Source: Courtesy of Shalane K. via Yelp

1. Lombardi’s
> Location: New York, NY
> Founded: 1898 (?)
> Hours: Sun.-Thurs. noon-10 p.m.; Fri.-Sat. noon-midnight
> Price of a single pizza: $22-$32
> Specialties: Original Margherita (fresh mozzarella, tomato sauce, romano cheese, basil), pesto pie (white pie with basil pesto)
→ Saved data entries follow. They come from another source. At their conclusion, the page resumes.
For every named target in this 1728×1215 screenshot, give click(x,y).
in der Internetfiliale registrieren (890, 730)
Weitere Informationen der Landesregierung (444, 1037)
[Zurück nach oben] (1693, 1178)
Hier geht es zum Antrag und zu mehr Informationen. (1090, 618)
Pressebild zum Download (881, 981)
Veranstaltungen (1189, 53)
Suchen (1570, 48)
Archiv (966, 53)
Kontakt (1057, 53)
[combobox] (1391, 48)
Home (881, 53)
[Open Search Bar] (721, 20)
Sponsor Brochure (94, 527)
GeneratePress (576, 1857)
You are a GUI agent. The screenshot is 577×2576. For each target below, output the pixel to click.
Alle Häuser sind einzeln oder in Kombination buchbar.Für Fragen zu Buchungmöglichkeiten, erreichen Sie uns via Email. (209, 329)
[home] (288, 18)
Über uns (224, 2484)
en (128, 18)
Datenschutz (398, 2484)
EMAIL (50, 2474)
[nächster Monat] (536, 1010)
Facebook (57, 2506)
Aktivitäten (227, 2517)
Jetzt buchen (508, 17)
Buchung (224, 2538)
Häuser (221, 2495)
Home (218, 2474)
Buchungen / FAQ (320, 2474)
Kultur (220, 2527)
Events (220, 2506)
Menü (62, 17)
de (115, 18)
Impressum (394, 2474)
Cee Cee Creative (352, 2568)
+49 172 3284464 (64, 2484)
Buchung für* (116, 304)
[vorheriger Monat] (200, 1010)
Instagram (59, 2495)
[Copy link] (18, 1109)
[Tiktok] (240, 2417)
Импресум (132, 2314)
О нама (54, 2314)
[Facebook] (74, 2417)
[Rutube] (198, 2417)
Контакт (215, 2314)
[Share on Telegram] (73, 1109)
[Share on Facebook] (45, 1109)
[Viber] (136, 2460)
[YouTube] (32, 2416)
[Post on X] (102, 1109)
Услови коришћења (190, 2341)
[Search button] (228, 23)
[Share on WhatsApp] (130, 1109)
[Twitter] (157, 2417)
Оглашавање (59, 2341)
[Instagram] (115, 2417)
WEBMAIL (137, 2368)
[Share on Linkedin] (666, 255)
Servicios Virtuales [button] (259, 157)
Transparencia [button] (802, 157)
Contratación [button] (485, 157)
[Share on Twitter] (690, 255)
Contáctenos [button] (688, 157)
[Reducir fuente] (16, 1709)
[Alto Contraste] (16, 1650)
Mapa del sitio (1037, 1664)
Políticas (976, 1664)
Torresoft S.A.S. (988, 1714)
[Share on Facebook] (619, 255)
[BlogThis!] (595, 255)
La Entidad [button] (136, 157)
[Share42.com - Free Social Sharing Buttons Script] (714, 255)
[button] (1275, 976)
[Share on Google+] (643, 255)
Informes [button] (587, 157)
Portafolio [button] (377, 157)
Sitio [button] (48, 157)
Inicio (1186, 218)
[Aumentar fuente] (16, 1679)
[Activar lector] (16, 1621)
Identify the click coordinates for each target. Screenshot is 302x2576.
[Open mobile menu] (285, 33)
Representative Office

Lombardi’s has the most complicated history of any pizzeria on this list. The restaurant website dubs it “America’s first pizzeria” and cites a founding date of 1905. The story is that Italian immigrant Gennaro Lombardi opened a grocery store on Spring Street in 1897, out of which he sold tomato pies to neighborhood factory workers then in 1905 turned the location into a pizzeria. However, pizza historian Peter Regas discovered a newspaper ad from 1903 in Il Telegrafo, an Italian-language paper published in New York City, promoting a place called Antica Pizzeria Port’Alba, on Grand Street, under the proprietorship of one Filippo Milone. He also found an ad from 1905 for a pizzeria opened either by Milone (as early as 1898) or by another Neapoliitan, Giovanni Santillo, at the address where Lombardi supposedly had his grocery store. More to the point, Regas tracked down Lombardi’s naturalization papers and found that he first reached these shores only in 1904 and that he was identified as a “laborer.” He may have been working for Santillo in 1905, but almost certainly didn’t own the pizzeria. In any case, while Lombardi’s is certainly the oldest American pizzeria still in existence, it can’t claim a continuous run: It closed in 1984, but was reopened 10 years later, a block from the original location, by Gennaro Lombardi III, the founder’s grandson.